Assignment:
When you output the records, match them exactly and omit any picture they include.

Data extract:
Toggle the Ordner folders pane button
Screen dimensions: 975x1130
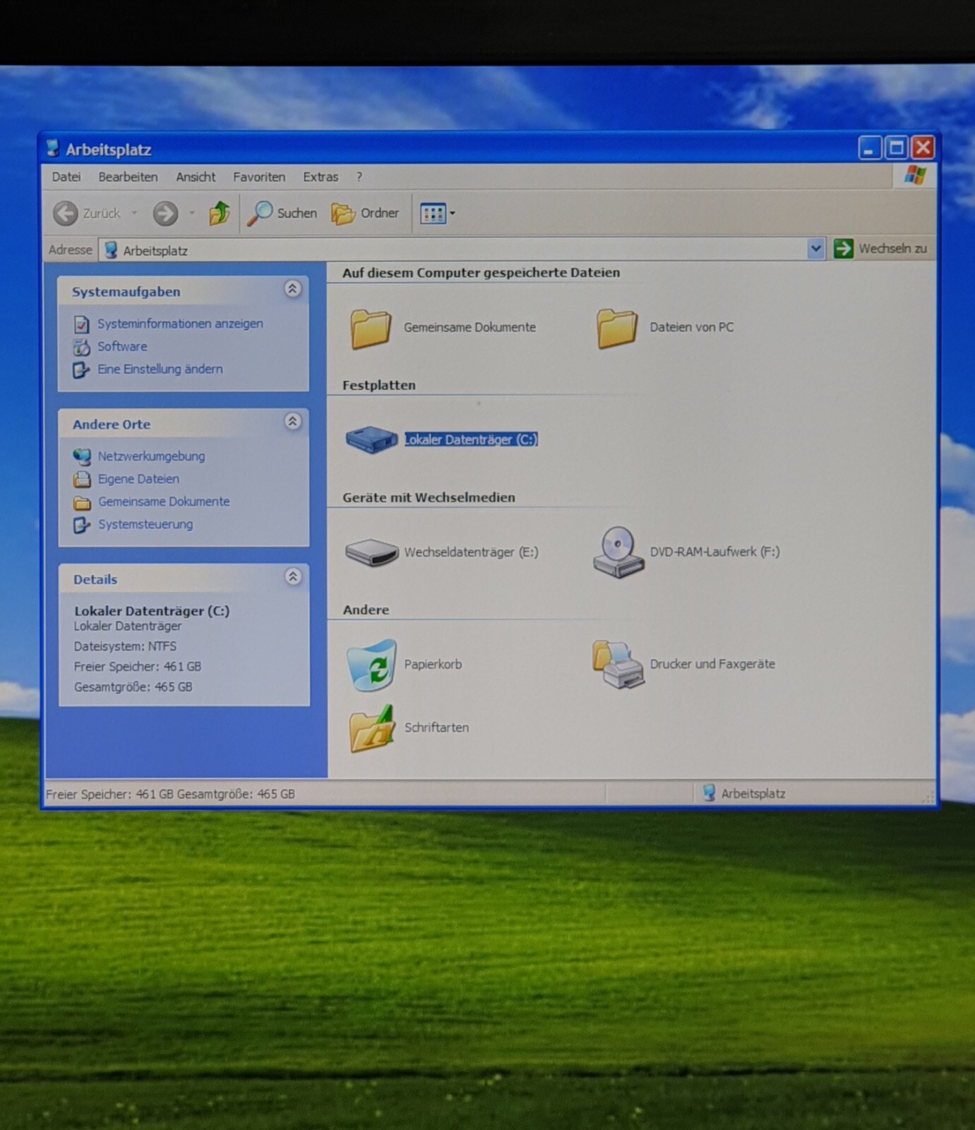365,213
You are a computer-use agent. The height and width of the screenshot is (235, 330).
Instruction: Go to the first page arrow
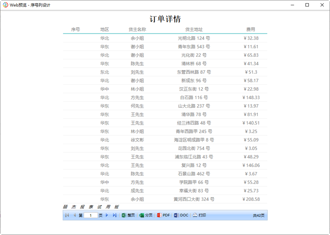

Exercise output:
Toggle the Ordner folders pane button
Screen dimensions: 975x1130
365,213
You are a computer-use agent. The height and width of the screenshot is (235, 330).
Instruction: Go to the first page arrow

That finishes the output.